それでも多くの冒険者や兵士を殺すことが出来たのは、その身体能力が尋常ではなくなっていたからというのが大きかった。
ダイラスという存在がこのエグジニスにとって大きなこと。
そして攻撃をされても、全く効果がないということ。
そんな不気味な状況に、冒険者や兵士は混乱したのだろう。
あるいはここにいるのがエグジニスの冒険者ではなく、ギルムの冒険者……それも増設工事が始まってから増えたような者達ではなく、以前からギルムにいた者たちであれば、また話は別だったかもしれない。
ギルムにいる実力のある冒険者というのは、それこそ辺境に存在する多くのモンスターと戦っている。
そして辺境にいるようなモンスターは、冒険者にとって予想外の行動をするというのは珍しい話ではない。
そうである以上、今回のような一件があっても……全員が完全に対処出来るかと言われればレイも頷くことは出来ないだろうが、それでもある程度対処出来る者がいるのは間違いない。
「うわぁっ!」
あっさりと足を払われて床に転がったダイラス。
足を払った際にデスサイズの石突きを相手の動きに合わせてコントロールしていた為、ダイラスはレイの狙い通りうつ伏せになって倒れている。

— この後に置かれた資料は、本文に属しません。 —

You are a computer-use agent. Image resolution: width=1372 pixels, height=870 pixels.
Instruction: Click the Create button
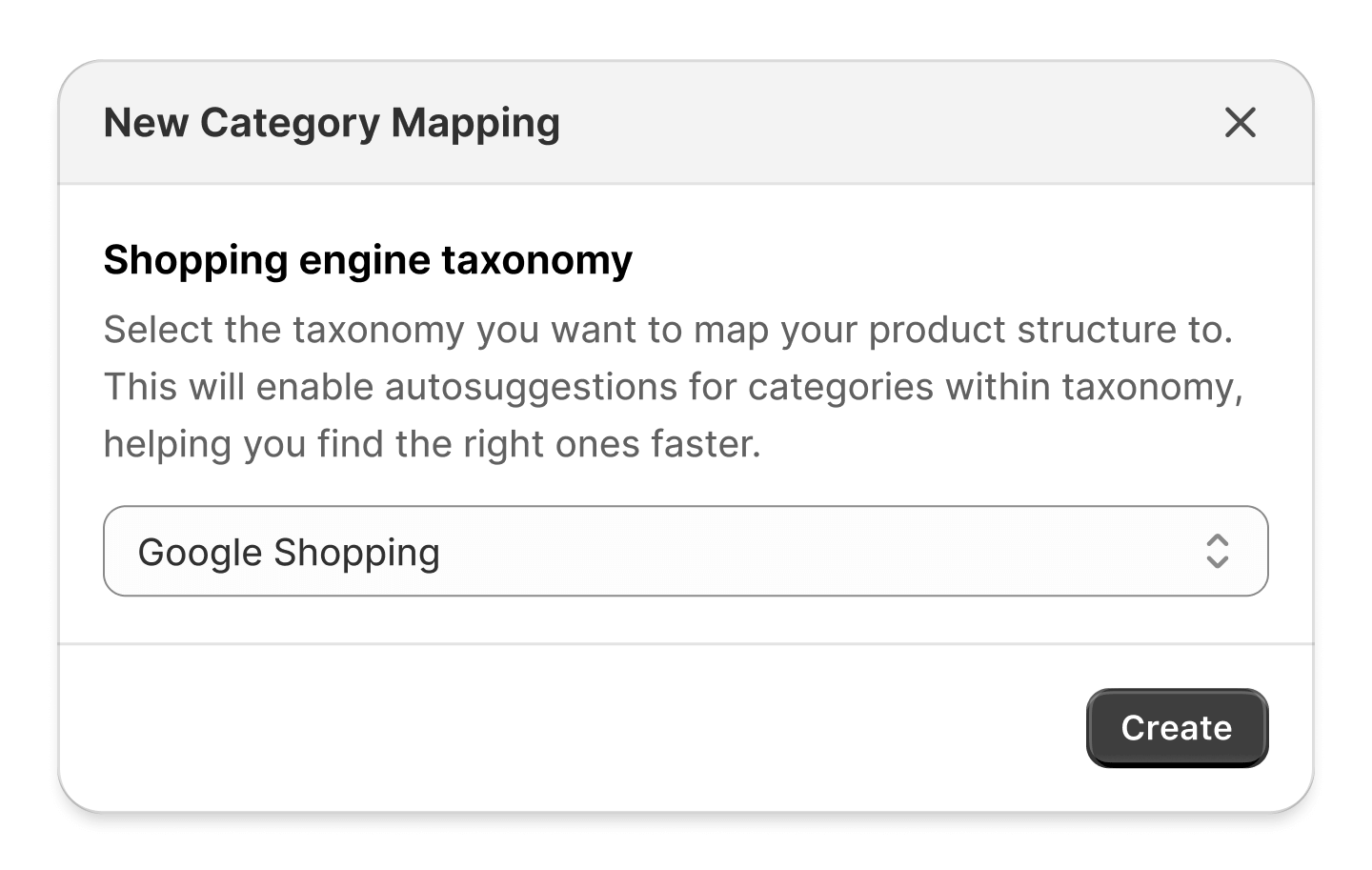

そんなダイラスの背中を踏みつけると、レイは周囲にいる者達に向かって叫ぶ。
「手伝え! ダイラスの身体能力は高くなっているが、結局のところ素人でしかない! 動きを止めようと思えば、それは難しくはないぞ!」
そんなレイの叫びは、当然ながら最初は効果がない。
何しろレイが幾ら叫んだところで、ダイラスが暴れて多くの者を殺している光景を見ているのだから。

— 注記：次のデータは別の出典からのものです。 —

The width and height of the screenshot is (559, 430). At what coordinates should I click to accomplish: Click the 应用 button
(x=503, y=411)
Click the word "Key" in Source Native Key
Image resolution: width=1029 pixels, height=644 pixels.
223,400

そうである以上、レイが叫んだからといってすぐその言葉に従うといったような真似が出来る筈もない。
「動け! このままの状況でいいと思ってるのか! お前達の仲間も大勢殺されただろう!」
叫ぶレイの足から抜け出ようとするダイラスだったが、背中を踏むレイは体重移動を巧みに行うことでそれを許さない。
そんなダイラスの様子に、周囲にいた者達もようやくダイラスは不気味な存在ではあるが、それでも冷静になれば自分達でも十分に対処出来るのだと理解した。
「い……行くぞ!」
周囲にいた冒険者や兵士の一人がそう叫ぶと、レイが押さえているダイラスに近付いていく。
最初の一人が動けば、他の者もそれに釣られるように動き出すのは当然の話であり……ダイラスという存在に対する恐怖から、とにかく自分達でどうにかするべきだと考え、多くの者が動き出すのだった。